The place of the heart

Suzuki Harunobu
c. 1725 - 1770
The place of the heart
ca. 1770
Woodblock print, nishiki-e
Horizontal chuban, 202 x 277 mm

Publisher: Nishimuraya Yohachi
Date: ca. 1770
Series: Elegant Amorous Mane'emon, eleventh plate
            Furyu Enshoku Mane’emon


Fine impression and colour, some trimming at the top, vertical  centerfold, otherwise  very good condition.
The series Furyu Enshoku Mane’emon is one of Harunobu's acknowledged masterpieces. The set, created in the year of the artist’s death, introduced two important innovations in the shunga genre. The first and the most important is the creation of a pictorial story, which links all the plates in a sequence.
As a rule, in shunga sets, new characters and new settings were introduced with every picture and the pictures were not sequentially related. The second innovation concerns the number of prints: shunga were usually published in set of twelve. Mane’emon, however, is composed of two sets, consisting of twelve prints each.The name Mane'emon is a pun; it implies that its bearer is both an imitator (from the verb maneru, ‘to imitate’) and a tiny man of about the size of a bean (mame). The storyline of Mane'emon is that, once he has changed his shape, the hero starts on an erotic study tour that will take him to various places in eastern Japan. Harunobu uses this device to depict, in the first half of the series, the sexual life of the common people in Edo and its surrounding countryside and, in the second part, the customs of Yoshiwara, Edo's only licensed quarter. On each print of the set we find Mane'mon's observations and comments on the different aspects of Eros that he witnesses. The upper part of each print is taken up by an explanatory note or a haiku. There are, however, also short legends elsewhere on the print. These are comments and lines of dialogue, supposedly spoken by the characters themselves.This print shows Mane'emon as witness, in the middle of the night, of the love suicide of a very young couple, a common theme in kabuki theater and literature. The boy, who holds a Buddhist rosary in his right hand, seems disturbed by two figures on the left background: a desperate father who is looking for the young suicides. Near the couple there is a short sword. But the dialogues defuse the situation: the girl declares her determination to commit suicide but she actually alludes to her determination to perform the sexual act. Mane'emon states his intention to steal the sword to prevent suicide.

References:
Inge Klompmakers, Japanese erotic prints, shunga, by Harunobu & Koryūsai, Leiden and Boston, 2008.Gian Carlo Calza, Il canto del guanciale e altre storie di Utamaro, Hokusai, Kuniyoshi e altri artisti del mondo fluttuante, London and New York, 2010.David Waterhouse, The Harunobu Decade, a Catalogue of Woodcuts by Suzuki Harunobu and his followers in the Museum of Fine Arts, Boston; Leiden, 2013.Aa Vv, Shunga: sex and pleasure in Japanese art, catalogue of the exhibition at the British Museum, London, 2013.

Price on application

There is no doubt that Harunobu ranks as one of the most enchanting masters of ukiyo-e in 18th century. He is said to have studied under Shigenaga, but his early prints are in the Torii and Toyonobu manner.

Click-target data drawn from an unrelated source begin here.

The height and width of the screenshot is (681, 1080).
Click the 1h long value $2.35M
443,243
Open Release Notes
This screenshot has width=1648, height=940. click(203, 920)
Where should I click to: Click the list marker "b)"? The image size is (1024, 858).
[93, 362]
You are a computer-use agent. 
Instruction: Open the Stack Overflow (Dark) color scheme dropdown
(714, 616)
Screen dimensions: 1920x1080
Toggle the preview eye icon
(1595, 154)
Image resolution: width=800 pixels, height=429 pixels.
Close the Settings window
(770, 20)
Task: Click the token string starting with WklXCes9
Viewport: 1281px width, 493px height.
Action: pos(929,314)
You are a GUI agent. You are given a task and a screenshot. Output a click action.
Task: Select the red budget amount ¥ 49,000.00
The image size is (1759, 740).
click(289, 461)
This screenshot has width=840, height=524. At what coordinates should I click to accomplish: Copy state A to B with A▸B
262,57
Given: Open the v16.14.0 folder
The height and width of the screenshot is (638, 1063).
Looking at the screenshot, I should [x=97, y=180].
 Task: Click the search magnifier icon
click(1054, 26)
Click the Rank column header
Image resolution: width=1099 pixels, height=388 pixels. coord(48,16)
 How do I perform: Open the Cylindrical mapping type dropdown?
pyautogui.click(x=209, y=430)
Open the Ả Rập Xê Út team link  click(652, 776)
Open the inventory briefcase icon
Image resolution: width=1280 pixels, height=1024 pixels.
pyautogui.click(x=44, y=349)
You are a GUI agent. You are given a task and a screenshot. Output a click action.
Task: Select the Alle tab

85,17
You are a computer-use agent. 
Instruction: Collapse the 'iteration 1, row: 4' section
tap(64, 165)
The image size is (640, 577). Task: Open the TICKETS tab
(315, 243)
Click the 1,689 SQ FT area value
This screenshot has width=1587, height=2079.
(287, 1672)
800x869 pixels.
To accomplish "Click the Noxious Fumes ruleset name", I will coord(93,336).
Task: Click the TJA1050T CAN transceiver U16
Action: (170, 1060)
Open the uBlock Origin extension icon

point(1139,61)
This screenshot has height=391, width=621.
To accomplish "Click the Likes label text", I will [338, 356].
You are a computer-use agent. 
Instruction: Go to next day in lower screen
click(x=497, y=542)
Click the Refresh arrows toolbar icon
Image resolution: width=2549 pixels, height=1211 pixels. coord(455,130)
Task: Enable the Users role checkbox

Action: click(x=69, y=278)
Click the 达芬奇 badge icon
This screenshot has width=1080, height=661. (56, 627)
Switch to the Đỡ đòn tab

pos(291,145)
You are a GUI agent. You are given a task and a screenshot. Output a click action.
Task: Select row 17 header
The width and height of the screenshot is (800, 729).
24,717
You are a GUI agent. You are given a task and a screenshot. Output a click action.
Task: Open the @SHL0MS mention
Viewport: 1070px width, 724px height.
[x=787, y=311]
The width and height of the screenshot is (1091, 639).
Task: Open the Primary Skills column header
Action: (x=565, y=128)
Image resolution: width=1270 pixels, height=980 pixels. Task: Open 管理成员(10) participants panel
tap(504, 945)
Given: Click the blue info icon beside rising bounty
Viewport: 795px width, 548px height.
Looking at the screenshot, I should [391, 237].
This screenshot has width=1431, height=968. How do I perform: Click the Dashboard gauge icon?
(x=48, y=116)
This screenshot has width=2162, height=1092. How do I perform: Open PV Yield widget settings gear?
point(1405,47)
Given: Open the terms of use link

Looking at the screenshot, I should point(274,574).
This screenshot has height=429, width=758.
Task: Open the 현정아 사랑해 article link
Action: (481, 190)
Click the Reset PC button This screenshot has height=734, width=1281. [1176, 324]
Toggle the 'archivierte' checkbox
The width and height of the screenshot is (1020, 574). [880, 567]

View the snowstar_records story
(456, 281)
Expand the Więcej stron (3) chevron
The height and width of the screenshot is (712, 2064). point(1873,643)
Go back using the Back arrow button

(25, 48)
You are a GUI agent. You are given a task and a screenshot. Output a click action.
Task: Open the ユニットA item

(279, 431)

By 1762, however, he had already developed his unique style, which was soon to dominate the ukiyoe-e world.
In 1765 there was a revolution in Japanese woodblock printmaking. Toward the end of 1764, Harunobu was commissioned to execute a number of designs for calendar prints for the coming year. Various noted literati of Edo contributed designs and ideas, and the printers outdid themselves to produce technically unusual work. From this combination of talents was born the nishiki-e (brocade picture) and the surimono genre was also beginning to emerge. These prints were issued at New Year, 1765. Harunobu’s full genius for both colour and line was quickly developed by this new technique. He was able to attain a polychrome brilliance in his prints whose standards have seldom been superseded. Though we know nothing of Harunobu's formal education, he was certainly one of the most literate of the ukiyoe-e artists. In many of his prints, verses and design are wedded in a happy combination seldom seen before or after, and his ideal of femininity was one of the most influential in the history of ukiyo-e.